Artificial intelligence (AI) video generators and the avatars they create are evolving quickly and UK-based AI video company Synthesia hopes to take the emerging technology to the next stage.
On Wednesday, the company announced its Expressive Avatars, which can depict a range of lifelike human emotions. The latest edition of what the company calls its “digital actors”, the Expressive Avatars feature enhanced facial expressions, more accurate lip sync, and realistically human-like voices — an upgrade from the robotic tone of most text-to-audio AI.
“This technology brings a level of sophistication and realism to digital avatars that blurs the line between the virtual and the real,” the company said in the announcement.
Synthesia’s text-to-video platform comes with more than 160 stock AI avatars users can choose from, which the company created based on human actors, with their consent and compensation. Teams can collaborate on videos from end to end and create videos in more than 130 languages.
The company aims to replace the entire video production process with their software — but they’re not coming for Hollywood, CEO Victor Riparbelli said during a demonstration of the release. Instead, the company focuses on enterprise and B2B content, where it sees a requirement for easy-to-create, engaging, and human-like video.
Synthesia’s Expressive Avatars are powered by its Express-1 AI model. While the company uses open-source LLMs for the text elements of the product, Express-1 was trained entirely on content Synthesia produced in-house — nothing synthetic or scraped from the web.
In the demo, Riparbelli explained that the company hired thousands of actors to record videos for the Express-1 model in their London and New York studios, in part to avoid importing biases embedded in existing datasets.

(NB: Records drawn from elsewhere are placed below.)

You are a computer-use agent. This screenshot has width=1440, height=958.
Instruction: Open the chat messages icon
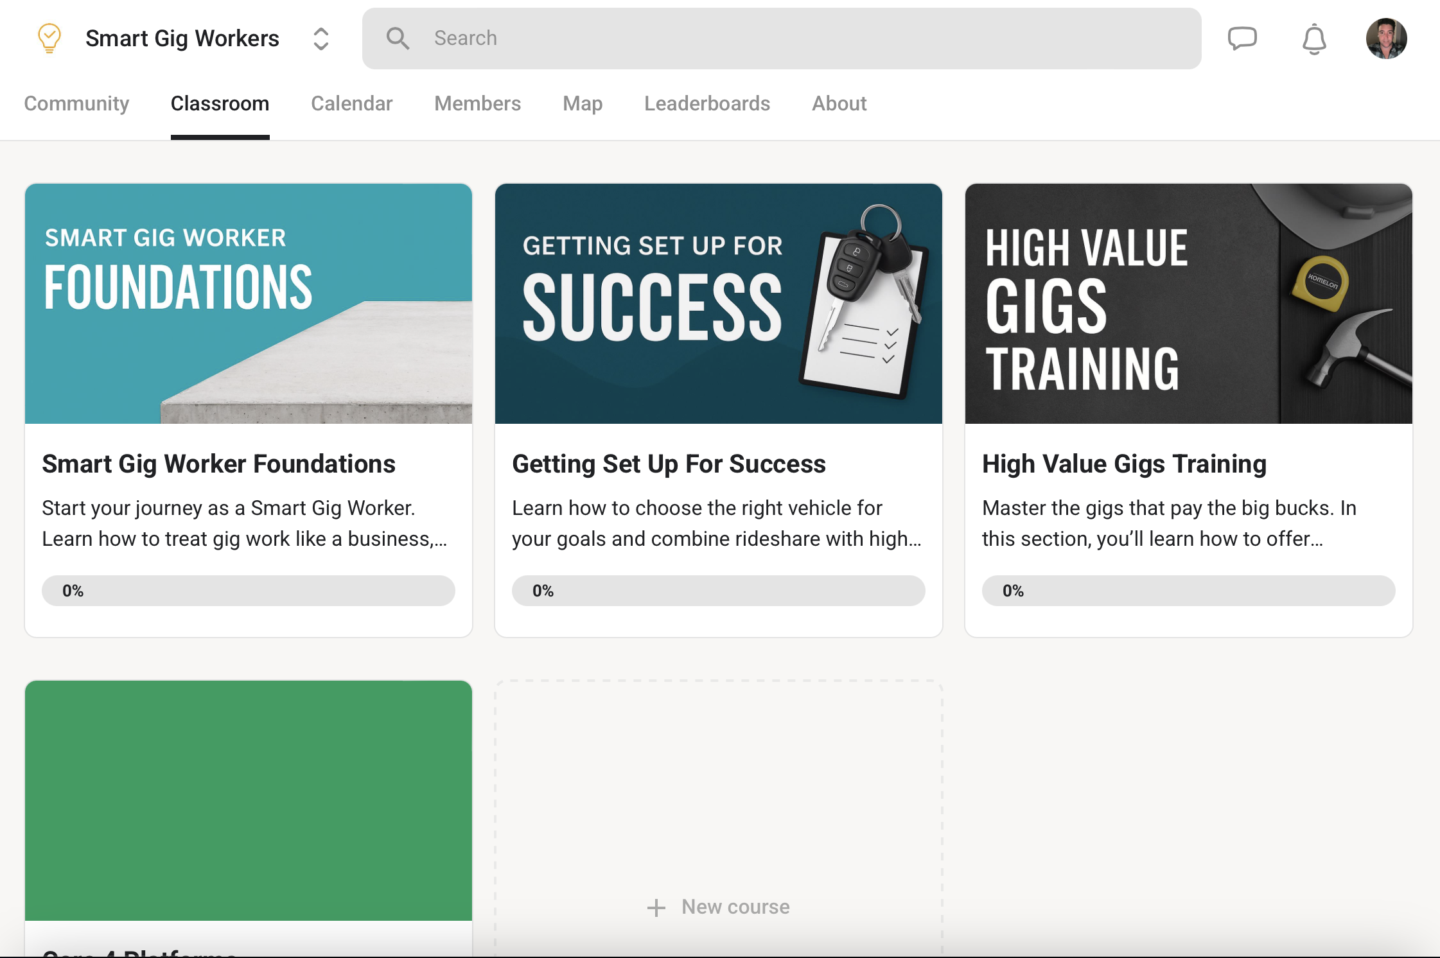coord(1242,38)
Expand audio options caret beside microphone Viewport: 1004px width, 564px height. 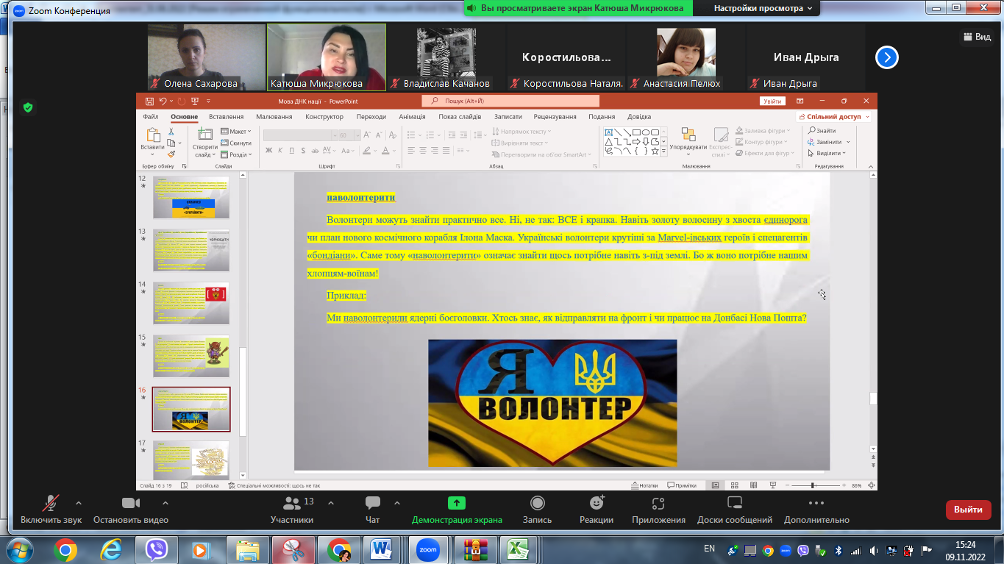point(78,502)
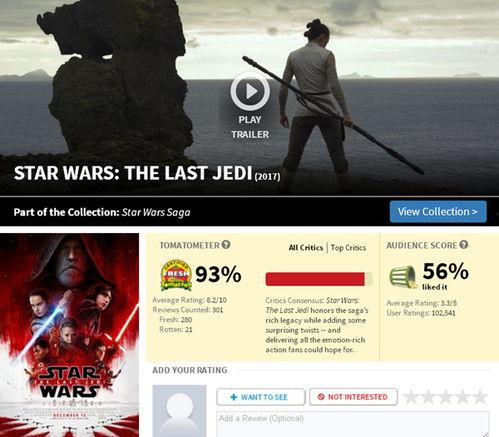Rate the movie five stars
The height and width of the screenshot is (437, 499).
(480, 397)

“With this particular technology, it’s not a viable strategy to go for synthetic content, because you essentially end up being able to replicate synthetic content, which is exactly what we’re trying not to do with this,” Riparbelli said. “You’re trying to replicate how humans actually speak.”
Riparbelli added that this relatively smaller dataset was enough for the Express-1 model because it is much more “narrow and specific” than models like OpenAI’s Sora or Runway.
The demo shows an avatar depicting three prompts: “I am happy”, “I am upset”, and “I am frustrated”. The avatar speaks with a more realistic and natural rhythm than previous generations of Synthesia’s tech.
“Expressive Avatars don’t just mimic human speech; they understand its context,” the announcement states. “Whether the conversation is cheerful or somber, our avatars adjust their performance accordingly, displaying a level of empathy and understanding that was once the sole domain of human actors.”
While not indistinguishable from real people, the lifelike nature of these avatars can be alarming — especially given how deepfake technology is abused.
“We are aware that Expressive Avatars are a powerful new technology, released during an important year for democracy, when billions of people around the world exercise their right to vote,” the company says in the announcement.
“We’ve taken additional steps to prevent the misuse of our platform, including updating our policies to restrict the type of content people can make, investing in the early detection of bad faith actors, increasing the teams that work on AI safety, and experimenting with content credentials technologies such as C2PA.”
The company also had protections in place before Wednesday’s release. Users can create custom avatars but must have the person’s explicit consent and go through a “thorough KYC-like procedure”, according to Synthesia’s website. Plus, you can opt out of the process at any time (as can the stock actors), and Synthesia will erase your data and likeness. The company doesn’t allow users to make avatars of celebrities or politicians under any circumstances.
In addition, Riparbelli explains in a video that Synthesia’s tools can only be used to create news content by vetted news organizations on enterprise plans. However, it’s unclear what criteria Synthesia is using, and whether the company fact-checks content created by its platform.
Synthesia is also part of the Content Authenticity Initiative, a coalition of companies and organizations working on tools for content provenance or for identifying the origins of a piece of media.
Synthesia believes the Expressive Avatars will help enterprises go beyond their basic content needs to create videos with a more empathetic touch: those about sensitive topics like healthcare, or customer support material that emulate the friendliness and patience of a real person.
“This is only the first release, the first product, you can say, that we’ve built on top of these models,” Riparbelli said during the demo. “I think we’re looking at a magnitude shift in capabilities within the next six to nine months.”